INSTRUCCIONES DE LA TAREA: Indica cuántas líneas de las entradas contienen la cadena "page", teniendo en cuenta mayúsculas y minúsculas. Responde únicamente con el número.

Entradas de una fuente de datos:
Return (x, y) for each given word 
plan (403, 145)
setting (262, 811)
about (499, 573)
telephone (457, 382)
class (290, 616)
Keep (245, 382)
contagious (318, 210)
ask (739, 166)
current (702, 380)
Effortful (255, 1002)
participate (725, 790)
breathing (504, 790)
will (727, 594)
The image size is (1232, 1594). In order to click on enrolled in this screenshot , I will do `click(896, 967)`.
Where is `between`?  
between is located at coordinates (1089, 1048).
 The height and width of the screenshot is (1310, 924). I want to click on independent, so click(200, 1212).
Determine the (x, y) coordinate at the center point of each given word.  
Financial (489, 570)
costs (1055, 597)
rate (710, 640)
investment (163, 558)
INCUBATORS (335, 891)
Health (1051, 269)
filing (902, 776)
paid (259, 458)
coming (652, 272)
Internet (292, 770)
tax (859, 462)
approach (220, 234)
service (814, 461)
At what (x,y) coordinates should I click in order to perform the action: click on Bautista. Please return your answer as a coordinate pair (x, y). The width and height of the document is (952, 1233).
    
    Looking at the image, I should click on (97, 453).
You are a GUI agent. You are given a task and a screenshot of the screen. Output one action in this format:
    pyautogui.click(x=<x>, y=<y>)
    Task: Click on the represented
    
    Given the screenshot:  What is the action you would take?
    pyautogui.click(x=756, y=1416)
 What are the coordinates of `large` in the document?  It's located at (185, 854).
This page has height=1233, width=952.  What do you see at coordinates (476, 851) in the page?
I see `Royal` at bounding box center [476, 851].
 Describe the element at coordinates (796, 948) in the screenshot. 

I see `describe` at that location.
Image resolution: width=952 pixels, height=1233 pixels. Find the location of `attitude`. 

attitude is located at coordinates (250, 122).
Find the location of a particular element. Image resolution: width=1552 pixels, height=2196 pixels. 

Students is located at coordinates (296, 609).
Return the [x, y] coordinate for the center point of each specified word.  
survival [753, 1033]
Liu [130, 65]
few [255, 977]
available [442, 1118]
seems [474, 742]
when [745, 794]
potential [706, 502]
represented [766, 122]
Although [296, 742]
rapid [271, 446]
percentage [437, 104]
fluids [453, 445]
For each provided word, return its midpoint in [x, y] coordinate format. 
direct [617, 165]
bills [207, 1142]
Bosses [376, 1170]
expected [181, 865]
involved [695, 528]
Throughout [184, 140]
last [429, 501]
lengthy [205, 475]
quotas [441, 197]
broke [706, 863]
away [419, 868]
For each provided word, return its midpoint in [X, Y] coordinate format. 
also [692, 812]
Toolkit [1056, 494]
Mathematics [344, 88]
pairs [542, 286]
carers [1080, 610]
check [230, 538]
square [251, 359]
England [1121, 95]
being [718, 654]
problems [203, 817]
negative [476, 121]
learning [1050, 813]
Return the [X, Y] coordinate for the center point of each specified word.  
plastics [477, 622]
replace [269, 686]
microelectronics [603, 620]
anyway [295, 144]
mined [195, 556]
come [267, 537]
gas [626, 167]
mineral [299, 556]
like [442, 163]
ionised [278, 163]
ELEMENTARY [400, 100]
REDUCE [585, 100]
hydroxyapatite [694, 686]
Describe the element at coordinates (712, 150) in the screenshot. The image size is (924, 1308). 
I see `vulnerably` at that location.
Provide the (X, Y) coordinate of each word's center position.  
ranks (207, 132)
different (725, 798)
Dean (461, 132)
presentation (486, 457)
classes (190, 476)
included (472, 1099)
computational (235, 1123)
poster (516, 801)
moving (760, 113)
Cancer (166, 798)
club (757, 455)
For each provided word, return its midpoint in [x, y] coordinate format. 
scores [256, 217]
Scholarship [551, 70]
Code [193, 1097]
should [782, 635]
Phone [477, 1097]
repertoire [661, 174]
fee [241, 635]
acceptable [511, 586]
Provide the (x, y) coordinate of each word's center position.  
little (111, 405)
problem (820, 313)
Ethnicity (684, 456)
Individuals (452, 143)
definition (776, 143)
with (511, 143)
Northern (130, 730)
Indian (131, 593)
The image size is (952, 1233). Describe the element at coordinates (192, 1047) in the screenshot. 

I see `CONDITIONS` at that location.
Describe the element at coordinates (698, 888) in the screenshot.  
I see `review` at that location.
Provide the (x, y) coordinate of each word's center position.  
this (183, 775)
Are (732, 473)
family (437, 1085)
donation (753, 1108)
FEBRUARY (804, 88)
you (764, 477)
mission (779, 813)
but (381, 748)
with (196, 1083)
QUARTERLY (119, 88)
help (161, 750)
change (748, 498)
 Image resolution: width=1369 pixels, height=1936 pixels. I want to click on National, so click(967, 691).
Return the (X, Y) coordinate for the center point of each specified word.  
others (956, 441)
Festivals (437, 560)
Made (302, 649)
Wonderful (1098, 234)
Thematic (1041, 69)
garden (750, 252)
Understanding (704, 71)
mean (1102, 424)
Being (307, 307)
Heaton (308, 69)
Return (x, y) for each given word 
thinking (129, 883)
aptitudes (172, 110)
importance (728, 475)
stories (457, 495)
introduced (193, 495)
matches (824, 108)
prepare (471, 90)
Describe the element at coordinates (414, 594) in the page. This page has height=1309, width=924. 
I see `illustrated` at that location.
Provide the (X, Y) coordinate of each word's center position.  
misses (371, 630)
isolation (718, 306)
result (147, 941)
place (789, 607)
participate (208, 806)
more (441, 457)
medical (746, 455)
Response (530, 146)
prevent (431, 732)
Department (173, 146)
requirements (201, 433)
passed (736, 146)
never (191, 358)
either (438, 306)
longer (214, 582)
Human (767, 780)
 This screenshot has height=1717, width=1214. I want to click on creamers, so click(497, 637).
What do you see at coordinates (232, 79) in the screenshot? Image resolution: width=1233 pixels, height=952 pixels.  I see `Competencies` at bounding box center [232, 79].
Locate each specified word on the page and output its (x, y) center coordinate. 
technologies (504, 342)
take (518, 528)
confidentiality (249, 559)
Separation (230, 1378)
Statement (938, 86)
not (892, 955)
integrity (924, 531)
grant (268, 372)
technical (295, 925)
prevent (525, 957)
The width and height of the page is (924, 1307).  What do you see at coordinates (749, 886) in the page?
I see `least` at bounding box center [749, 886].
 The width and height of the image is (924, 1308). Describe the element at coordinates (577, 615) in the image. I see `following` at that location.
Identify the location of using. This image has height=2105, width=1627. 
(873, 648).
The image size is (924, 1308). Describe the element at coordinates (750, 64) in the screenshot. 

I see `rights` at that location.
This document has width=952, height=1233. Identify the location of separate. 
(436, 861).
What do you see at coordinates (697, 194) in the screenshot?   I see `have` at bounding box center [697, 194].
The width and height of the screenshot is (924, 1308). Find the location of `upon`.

PROBLEMA RESUELTO: 4